Le mamme che usufruiranno della decontribuzione in base al bonus sono circa 800mila. Di esse 600mila hanno 2 figli e 214 mila hanno 3 o più figli. Si tratta del 27,8% delle madri lavoratrici dipendenti con almeno un figlio minore. Ovvero il 10% delle donne lavoratrici dipendenti e l’8,4% delle donne occupate, secondo i dati Istat. I numeri sono leggermente diversi nella relazione tecnica alla legge di Bilancio 2024, secondo cui le lavoratrici madri del settore privato con almeno 3 figli, di cui uno under 18, sarebbero circa 111 mila. Quelle con due figli, di cui uno sotto i 10 anni, circa 571 mila.

Secondo un report dell’ufficio parlamentare di Bilancio, gli effetti della misura, ovvero del bonus mamme, “si intrecciano e si sovrappongono con quelli della decontribuzione parziale fino a 35mila euro di retribuzione lorda. E pertanto il vantaggio risulterà più ridotto di quello che si verificherà dal 2025, quando quest’ultima non sarà più in vigore“.

La soglia dei 35mila euro

Il Corriere della Sera riporta un’analisi condotta con il modello di microsimulazione Upb.
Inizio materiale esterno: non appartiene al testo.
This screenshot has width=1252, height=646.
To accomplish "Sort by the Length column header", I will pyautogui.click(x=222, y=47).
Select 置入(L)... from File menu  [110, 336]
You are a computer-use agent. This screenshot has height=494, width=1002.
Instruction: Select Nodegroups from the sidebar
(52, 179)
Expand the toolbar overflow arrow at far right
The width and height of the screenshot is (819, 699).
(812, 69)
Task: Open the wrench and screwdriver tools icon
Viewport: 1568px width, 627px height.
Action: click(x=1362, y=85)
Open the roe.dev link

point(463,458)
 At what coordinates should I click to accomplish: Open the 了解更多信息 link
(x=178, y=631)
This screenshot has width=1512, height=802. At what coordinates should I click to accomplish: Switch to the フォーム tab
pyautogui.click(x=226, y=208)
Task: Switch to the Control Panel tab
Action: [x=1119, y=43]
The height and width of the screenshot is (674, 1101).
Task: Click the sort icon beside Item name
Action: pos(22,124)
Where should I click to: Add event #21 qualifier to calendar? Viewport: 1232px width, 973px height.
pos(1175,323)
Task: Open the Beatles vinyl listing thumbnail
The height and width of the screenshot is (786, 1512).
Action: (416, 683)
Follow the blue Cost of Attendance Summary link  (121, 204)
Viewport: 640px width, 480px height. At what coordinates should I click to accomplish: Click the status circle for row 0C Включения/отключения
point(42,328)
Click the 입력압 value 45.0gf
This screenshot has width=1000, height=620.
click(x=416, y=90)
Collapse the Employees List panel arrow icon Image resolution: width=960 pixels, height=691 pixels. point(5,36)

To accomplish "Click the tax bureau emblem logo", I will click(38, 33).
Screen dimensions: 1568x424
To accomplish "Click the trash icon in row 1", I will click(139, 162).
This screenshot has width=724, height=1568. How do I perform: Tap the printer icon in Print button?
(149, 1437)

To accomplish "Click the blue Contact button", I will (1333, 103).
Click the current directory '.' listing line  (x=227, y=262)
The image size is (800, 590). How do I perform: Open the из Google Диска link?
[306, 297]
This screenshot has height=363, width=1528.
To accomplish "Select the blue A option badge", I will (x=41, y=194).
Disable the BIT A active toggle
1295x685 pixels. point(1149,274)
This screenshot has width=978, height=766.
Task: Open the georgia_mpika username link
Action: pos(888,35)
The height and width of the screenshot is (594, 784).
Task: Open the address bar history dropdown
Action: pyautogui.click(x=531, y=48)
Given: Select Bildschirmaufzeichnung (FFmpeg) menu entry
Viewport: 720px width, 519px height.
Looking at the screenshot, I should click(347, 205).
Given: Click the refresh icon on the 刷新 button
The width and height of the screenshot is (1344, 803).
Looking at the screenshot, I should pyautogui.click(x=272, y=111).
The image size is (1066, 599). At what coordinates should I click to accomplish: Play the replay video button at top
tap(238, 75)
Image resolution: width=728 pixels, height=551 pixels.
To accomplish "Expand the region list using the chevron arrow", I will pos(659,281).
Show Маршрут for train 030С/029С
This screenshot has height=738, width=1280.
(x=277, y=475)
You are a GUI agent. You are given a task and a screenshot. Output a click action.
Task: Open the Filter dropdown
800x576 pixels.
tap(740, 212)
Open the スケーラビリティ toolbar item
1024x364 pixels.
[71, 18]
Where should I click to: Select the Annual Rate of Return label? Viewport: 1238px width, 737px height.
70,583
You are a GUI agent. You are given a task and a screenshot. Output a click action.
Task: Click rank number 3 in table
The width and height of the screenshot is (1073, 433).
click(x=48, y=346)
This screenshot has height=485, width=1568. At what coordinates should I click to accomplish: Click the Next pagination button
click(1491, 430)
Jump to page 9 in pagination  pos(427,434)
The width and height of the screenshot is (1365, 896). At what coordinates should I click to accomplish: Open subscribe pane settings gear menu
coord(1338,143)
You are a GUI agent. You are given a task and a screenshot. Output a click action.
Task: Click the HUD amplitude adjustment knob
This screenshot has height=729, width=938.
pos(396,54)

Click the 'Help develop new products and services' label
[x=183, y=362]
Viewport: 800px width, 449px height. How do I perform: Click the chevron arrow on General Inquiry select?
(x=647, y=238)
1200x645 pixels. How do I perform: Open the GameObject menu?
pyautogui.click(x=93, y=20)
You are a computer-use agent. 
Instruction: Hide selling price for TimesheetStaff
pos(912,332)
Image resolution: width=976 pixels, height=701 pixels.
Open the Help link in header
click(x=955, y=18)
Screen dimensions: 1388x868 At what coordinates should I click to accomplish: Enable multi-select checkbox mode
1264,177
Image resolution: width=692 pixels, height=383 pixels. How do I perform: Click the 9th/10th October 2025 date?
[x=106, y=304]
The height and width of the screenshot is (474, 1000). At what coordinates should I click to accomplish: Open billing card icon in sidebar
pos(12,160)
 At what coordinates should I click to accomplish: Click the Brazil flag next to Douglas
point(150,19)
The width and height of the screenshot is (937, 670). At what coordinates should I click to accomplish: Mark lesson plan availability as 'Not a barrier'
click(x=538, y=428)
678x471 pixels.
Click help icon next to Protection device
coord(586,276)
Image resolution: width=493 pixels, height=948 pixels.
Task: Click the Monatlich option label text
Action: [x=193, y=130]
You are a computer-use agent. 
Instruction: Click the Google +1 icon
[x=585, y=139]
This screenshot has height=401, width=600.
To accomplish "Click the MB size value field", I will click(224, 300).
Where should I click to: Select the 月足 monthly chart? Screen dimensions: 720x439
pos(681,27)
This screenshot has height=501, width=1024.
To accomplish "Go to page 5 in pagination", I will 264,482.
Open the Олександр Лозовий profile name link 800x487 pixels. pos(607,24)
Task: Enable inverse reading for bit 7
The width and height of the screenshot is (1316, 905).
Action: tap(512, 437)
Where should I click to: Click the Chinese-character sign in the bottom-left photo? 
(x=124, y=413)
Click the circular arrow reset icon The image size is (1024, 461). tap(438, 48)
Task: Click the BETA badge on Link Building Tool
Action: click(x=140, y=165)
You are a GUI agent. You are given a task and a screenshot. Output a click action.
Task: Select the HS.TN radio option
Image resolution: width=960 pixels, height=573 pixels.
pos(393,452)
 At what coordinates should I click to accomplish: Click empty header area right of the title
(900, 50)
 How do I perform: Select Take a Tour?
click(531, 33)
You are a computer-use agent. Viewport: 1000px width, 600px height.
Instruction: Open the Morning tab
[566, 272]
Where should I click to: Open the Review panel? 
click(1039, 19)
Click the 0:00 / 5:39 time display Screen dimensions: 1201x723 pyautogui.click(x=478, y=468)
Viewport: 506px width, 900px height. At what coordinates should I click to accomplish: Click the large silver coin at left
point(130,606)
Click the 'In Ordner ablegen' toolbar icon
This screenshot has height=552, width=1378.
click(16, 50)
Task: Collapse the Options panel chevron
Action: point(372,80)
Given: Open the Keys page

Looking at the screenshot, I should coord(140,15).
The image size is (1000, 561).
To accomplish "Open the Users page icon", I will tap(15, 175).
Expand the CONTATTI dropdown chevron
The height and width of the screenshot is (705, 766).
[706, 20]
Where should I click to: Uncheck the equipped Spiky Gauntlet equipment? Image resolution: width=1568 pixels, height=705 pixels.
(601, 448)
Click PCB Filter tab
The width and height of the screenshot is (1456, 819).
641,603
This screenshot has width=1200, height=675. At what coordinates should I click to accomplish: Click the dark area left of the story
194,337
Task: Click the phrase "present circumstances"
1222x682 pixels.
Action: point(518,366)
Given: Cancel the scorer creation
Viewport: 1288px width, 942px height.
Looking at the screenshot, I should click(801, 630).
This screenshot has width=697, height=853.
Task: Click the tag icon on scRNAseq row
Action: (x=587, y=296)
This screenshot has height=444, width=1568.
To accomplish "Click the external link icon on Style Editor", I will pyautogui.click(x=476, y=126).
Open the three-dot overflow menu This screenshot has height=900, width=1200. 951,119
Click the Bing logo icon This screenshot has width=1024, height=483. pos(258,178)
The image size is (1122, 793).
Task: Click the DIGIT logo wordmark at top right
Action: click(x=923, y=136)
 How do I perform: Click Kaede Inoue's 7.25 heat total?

Da essa emerge che nel complesso “le lavoratrici madri con figli beneficeranno di una riduzione di contributi di circa 1,5 miliardi. Per poco più della metà (790 milioni) dovuti alla decontribuzione parziale e per la restante parte alla misura specifica”. Mentre la prima si rivolge interamente a lavoratori con retribuzioni inferiori a 35mila euro, l’intervento specifico per le madri è per circa il 57% a vantaggio delle lavoratrici con meno di 35mila euro. E per il restante 43% è invece destinato a lavoratrici con retribuzioni superiori.

I tecnici stimano quindi un beneficio al netto delle imposte intorno ai 1.700 euro nel caso di una retribuzione lorda di 27.500 euro. Si tratta appunto di previsioni che si dovranno poi verificare sul campo. Ma, al di là del fatto che la quota di mamme lavoratrici a cui il bonus è destinato appare piccola, c’è comunque uno sforzo di venire incontro alle donne che  lavorano, spesso le prime a essere espulse dal mercato del lavoro. E proprio per la necessità di dover accudire i figli.